Take the entries below and write them out exactly, with each picture removed.

________________________________________

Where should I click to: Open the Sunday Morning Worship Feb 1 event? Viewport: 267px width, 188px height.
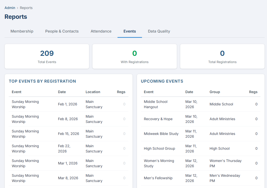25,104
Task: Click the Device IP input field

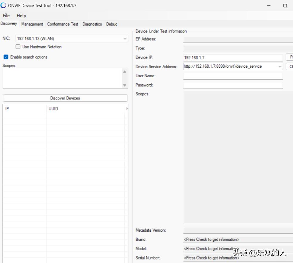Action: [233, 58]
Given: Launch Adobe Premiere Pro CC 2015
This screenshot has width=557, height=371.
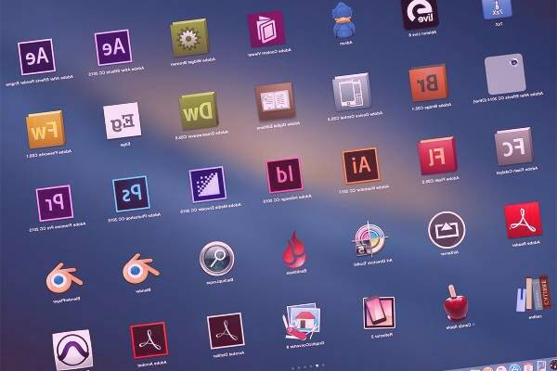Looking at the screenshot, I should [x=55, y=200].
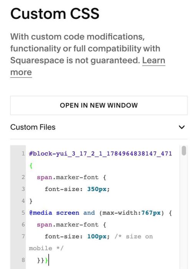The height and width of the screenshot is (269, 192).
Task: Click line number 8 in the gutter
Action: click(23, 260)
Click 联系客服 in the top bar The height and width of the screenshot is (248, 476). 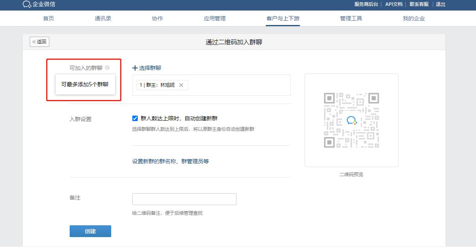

________________________________________

## Answer to the problem
Where should I click to: Open the Sunday Morning Worship Feb 1 event? Viewport: 267px width, 188px height.
25,104
Task: Click the Device IP input field

Action: [233, 58]
Given: Launch Adobe Premiere Pro CC 2015
This screenshot has width=557, height=371.
Looking at the screenshot, I should [x=55, y=200].
The height and width of the screenshot is (269, 192).
Task: Click line number 8 in the gutter
Action: click(23, 260)
Click 联系客服 in the top bar The height and width of the screenshot is (248, 476). 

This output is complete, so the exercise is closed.